TASK BRIEF ▸
Could you reproduce the lines below from the one with "Actualidad (78, 78)" through the one with "Venezuela (46, 2445)"? Keep both ends and add nothing.

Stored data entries
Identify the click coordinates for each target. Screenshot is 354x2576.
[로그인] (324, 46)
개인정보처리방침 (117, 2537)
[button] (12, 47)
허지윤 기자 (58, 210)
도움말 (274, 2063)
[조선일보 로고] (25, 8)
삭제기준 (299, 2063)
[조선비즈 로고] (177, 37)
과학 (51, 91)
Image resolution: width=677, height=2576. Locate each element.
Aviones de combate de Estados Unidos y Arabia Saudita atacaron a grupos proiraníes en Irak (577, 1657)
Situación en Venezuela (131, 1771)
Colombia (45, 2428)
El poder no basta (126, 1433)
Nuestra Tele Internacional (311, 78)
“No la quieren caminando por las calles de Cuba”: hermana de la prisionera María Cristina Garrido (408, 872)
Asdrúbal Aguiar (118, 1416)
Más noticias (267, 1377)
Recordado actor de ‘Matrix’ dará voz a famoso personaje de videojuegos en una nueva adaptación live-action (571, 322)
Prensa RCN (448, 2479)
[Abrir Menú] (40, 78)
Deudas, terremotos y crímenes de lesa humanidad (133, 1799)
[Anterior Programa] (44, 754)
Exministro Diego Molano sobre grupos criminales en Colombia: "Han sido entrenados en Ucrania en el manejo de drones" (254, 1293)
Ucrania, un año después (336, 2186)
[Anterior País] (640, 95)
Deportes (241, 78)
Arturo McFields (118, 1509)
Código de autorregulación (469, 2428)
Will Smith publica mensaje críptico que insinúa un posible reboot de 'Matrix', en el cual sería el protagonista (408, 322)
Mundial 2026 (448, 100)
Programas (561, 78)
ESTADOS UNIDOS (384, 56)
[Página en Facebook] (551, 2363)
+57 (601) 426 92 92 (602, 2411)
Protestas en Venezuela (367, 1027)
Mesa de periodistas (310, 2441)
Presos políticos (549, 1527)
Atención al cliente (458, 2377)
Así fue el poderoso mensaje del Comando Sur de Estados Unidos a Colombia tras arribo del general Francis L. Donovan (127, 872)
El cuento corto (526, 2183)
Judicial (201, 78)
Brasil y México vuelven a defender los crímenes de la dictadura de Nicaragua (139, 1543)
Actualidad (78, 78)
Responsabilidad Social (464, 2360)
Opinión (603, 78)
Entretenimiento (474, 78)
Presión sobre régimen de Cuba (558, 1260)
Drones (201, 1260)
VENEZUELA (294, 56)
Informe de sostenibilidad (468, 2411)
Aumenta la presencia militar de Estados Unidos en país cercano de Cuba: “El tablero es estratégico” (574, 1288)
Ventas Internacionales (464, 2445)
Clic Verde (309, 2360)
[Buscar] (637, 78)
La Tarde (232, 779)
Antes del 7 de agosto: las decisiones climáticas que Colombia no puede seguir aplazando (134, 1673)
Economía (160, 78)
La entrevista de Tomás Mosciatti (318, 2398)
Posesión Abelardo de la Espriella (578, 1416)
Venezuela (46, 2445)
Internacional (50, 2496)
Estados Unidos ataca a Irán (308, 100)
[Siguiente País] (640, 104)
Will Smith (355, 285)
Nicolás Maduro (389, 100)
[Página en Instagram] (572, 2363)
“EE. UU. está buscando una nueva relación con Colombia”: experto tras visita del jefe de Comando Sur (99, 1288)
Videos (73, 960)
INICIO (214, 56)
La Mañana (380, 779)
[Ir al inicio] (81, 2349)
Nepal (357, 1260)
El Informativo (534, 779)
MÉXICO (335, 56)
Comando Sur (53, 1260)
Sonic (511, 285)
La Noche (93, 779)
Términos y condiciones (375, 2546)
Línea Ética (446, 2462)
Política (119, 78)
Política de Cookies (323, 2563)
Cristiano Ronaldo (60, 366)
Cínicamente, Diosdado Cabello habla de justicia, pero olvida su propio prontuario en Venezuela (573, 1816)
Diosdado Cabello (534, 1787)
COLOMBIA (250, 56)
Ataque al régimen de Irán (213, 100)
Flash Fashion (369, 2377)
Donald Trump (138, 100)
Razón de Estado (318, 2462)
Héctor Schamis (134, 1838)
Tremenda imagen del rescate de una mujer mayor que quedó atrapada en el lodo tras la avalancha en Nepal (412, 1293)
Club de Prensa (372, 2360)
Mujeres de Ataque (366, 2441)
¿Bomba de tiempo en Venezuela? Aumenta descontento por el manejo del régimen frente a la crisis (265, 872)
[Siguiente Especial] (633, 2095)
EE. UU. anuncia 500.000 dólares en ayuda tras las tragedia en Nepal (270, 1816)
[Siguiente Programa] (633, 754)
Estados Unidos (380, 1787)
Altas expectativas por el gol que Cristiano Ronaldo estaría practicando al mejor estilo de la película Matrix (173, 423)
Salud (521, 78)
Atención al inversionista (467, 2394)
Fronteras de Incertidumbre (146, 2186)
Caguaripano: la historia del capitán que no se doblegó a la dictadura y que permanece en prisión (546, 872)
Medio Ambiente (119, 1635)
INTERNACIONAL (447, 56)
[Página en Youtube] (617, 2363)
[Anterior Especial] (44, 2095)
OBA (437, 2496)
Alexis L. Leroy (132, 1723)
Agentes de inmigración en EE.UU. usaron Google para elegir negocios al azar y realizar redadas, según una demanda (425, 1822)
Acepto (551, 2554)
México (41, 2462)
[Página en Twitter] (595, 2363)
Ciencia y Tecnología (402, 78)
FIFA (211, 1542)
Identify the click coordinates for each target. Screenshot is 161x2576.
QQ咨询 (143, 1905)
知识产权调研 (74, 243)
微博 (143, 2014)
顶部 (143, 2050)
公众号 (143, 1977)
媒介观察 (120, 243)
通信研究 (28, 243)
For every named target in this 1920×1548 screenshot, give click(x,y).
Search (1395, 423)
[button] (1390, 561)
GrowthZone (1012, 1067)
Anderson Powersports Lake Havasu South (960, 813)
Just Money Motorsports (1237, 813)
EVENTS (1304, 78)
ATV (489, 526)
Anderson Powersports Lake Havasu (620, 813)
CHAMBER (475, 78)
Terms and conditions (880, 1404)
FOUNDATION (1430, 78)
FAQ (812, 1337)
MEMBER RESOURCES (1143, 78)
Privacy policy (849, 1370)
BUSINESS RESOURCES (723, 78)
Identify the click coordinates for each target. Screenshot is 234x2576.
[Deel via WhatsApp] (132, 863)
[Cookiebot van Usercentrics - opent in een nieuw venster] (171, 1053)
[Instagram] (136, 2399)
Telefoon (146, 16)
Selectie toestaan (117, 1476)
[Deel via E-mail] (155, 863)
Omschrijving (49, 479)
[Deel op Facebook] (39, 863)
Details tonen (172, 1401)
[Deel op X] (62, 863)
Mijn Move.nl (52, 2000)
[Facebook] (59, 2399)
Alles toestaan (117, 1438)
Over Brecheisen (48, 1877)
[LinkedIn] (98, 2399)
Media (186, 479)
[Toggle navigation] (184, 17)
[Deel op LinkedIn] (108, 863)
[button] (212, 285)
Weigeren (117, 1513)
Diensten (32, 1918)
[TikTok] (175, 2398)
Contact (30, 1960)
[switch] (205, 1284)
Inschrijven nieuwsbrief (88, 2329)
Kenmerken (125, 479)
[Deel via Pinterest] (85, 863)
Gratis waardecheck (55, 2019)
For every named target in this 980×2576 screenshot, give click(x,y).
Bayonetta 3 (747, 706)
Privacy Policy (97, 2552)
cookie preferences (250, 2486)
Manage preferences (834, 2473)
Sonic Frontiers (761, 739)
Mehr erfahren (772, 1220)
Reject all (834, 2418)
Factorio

SOLVED PROBLEM ▸
Actualidad (78, 78)
Responsabilidad Social (464, 2360)
Opinión (603, 78)
Entretenimiento (474, 78)
Presión sobre régimen de Cuba (558, 1260)
Drones (201, 1260)
VENEZUELA (294, 56)
Informe de sostenibilidad (468, 2411)
Aumenta la presencia militar de Estados Unidos en país cercano de Cuba: “El tablero es estratégico” (574, 1288)
Ventas Internacionales (464, 2445)
Clic Verde (309, 2360)
[Buscar] (637, 78)
La Tarde (232, 779)
Antes del 7 de agosto: las decisiones climáticas que Colombia no puede seguir aplazando (134, 1673)
Economía (160, 78)
La entrevista de Tomás Mosciatti (318, 2398)
Posesión Abelardo de la Espriella (578, 1416)
Venezuela (46, 2445)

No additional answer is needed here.